Stored records
######

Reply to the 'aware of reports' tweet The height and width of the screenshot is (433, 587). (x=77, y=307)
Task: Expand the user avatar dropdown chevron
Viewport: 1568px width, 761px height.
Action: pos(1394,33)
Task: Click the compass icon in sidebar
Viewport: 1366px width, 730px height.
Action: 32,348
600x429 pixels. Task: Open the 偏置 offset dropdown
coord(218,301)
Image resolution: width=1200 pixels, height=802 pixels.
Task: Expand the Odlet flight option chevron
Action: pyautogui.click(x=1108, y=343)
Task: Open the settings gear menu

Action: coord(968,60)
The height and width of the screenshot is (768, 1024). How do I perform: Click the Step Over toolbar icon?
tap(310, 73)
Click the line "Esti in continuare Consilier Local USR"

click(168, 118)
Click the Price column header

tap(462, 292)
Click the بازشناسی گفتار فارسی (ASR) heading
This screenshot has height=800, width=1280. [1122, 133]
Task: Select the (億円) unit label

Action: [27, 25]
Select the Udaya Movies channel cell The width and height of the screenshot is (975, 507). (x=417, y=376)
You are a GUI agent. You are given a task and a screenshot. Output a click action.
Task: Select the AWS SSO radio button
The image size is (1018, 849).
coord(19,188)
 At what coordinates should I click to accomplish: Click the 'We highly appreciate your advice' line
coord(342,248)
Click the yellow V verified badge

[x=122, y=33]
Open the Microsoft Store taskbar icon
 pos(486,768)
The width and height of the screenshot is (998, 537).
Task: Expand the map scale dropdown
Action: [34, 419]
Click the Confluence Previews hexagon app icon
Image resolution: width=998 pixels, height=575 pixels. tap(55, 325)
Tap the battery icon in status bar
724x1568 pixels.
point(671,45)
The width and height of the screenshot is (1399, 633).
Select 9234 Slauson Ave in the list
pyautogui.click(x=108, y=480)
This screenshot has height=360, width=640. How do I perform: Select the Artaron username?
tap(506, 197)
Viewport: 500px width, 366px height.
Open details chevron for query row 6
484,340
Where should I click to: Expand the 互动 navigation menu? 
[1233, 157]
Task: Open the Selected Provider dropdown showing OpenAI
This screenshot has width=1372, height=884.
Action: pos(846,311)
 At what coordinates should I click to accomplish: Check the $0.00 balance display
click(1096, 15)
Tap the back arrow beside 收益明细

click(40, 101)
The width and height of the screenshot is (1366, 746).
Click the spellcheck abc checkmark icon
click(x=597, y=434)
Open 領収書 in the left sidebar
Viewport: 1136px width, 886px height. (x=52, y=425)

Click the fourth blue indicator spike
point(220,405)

######

**Brief**
Please write out, exactly as they appear, the lines from the line containing "At what coordinates should I click to accomplish: Check" through the last line of the records above, both included.

**Output below**
 At what coordinates should I click to accomplish: Check the $0.00 balance display
click(1096, 15)
Tap the back arrow beside 收益明细

click(40, 101)
The width and height of the screenshot is (1366, 746).
Click the spellcheck abc checkmark icon
click(x=597, y=434)
Open 領収書 in the left sidebar
Viewport: 1136px width, 886px height. (x=52, y=425)

Click the fourth blue indicator spike
point(220,405)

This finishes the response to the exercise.